Geoffrey Ogilvy

Personal information
- Full name: Geoffrey Littlejohn Ogilvy
- Born: 25 January 1906 Lewisham, London, England
- Died: 20 January 1962 (aged 55) Dreemskerry, Maughold, Isle of Man
- Batting: Right-handed
- Role: Batsman

Domestic team information
- 1936: Somerset
- First-class debut: 10 June 1936 Somerset v Sussex
- Last First-class: 30 June 1936 Somerset v Cambridge University

Career statistics
| Competition | First-class |
| Matches | 2 |
| Runs scored | 44 |
| Batting average | 14.66 |
| 100s/50s | –/– |
| Top score | 29 |
| Balls bowled | – |
| Wickets | – |
| Bowling average | – |
| 5 wickets in innings | – |
| 10 wickets in match | – |
| Best bowling | – |
| Catches/stumpings | 1/– |
- Source: CricketArchive, 20 March 2011

= Geoffrey Ogilvy =

English cricketer

Geoffrey Littlejohn Ogilvy (25 January 1906 - 20 January 1962) played first-class cricket for Somerset in two matches in the 1936 season. He was born at Lewisham in London and died at Dreemskerry, Maughold, Isle of Man.

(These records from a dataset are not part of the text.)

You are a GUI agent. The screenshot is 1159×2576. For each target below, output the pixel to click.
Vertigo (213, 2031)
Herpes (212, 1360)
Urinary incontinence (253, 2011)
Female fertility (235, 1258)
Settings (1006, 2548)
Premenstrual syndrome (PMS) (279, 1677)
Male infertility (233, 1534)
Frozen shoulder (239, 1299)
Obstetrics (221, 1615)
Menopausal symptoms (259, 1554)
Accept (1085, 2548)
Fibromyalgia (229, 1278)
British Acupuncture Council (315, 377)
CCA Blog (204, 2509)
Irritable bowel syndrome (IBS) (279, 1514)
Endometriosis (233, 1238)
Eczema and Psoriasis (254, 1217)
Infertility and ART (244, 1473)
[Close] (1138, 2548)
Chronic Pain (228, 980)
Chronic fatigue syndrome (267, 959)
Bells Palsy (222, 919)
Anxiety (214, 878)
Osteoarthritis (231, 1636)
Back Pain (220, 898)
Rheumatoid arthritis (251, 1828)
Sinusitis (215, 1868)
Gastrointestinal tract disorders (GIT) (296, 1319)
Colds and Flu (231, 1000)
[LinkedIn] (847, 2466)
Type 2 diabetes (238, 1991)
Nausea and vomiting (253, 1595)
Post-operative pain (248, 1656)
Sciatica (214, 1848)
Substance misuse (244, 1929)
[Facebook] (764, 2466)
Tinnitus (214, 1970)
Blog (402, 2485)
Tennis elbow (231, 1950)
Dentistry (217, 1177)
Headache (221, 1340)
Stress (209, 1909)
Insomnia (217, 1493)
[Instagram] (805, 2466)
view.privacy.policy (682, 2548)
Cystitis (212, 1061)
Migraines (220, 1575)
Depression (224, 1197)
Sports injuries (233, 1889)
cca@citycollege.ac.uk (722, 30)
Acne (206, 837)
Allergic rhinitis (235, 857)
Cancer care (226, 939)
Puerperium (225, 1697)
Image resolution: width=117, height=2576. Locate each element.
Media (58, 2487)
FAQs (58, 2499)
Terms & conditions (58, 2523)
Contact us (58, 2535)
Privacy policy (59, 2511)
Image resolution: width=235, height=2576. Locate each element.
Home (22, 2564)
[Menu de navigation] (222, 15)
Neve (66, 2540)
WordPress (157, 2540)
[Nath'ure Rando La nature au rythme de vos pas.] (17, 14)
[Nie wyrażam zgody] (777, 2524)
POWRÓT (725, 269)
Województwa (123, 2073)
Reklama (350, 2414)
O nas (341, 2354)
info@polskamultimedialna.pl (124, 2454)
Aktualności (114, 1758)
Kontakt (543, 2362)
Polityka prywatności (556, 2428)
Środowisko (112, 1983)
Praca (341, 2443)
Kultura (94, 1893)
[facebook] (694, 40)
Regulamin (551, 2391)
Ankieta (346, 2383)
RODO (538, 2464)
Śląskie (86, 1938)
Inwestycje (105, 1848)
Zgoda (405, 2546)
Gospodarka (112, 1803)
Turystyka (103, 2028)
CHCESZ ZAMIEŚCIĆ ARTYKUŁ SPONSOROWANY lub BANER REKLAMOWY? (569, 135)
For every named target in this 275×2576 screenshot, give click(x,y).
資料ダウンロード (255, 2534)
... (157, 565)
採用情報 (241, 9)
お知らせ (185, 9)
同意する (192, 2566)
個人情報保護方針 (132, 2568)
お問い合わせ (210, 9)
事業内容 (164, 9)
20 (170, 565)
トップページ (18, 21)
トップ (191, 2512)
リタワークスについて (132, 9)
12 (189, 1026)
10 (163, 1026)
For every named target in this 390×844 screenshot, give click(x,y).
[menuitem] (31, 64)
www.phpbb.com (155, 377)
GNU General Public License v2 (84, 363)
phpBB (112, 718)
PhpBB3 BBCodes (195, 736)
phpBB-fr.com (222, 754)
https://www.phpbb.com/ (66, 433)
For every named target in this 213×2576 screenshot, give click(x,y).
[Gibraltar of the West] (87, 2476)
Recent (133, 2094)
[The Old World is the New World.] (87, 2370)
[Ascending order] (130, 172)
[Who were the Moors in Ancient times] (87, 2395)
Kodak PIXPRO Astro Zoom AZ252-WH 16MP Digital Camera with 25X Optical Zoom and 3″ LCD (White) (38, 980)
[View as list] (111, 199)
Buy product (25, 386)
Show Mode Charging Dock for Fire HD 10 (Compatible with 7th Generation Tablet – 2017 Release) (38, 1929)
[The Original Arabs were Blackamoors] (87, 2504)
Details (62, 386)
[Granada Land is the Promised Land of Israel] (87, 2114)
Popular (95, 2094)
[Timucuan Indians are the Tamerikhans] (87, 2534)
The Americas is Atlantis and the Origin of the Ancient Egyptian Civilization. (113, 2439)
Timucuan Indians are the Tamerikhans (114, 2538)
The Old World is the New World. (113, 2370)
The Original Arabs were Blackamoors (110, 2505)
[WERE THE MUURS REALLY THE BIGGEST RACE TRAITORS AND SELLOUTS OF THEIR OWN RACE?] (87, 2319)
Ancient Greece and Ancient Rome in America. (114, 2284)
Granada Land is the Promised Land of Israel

Educated at St Bees School, Ogilvy was a right-handed middle-order batsman. He played in several Minor Counties matches for Dorset in 1931 and 1932. His two first-class matches for Somerset were both in June 1936. Against Sussex he batted at No 4 and scored 29 and 3. But later in the month he was at No 10 in the game against Cambridge University, scoring 12 in what was his last first-class innings.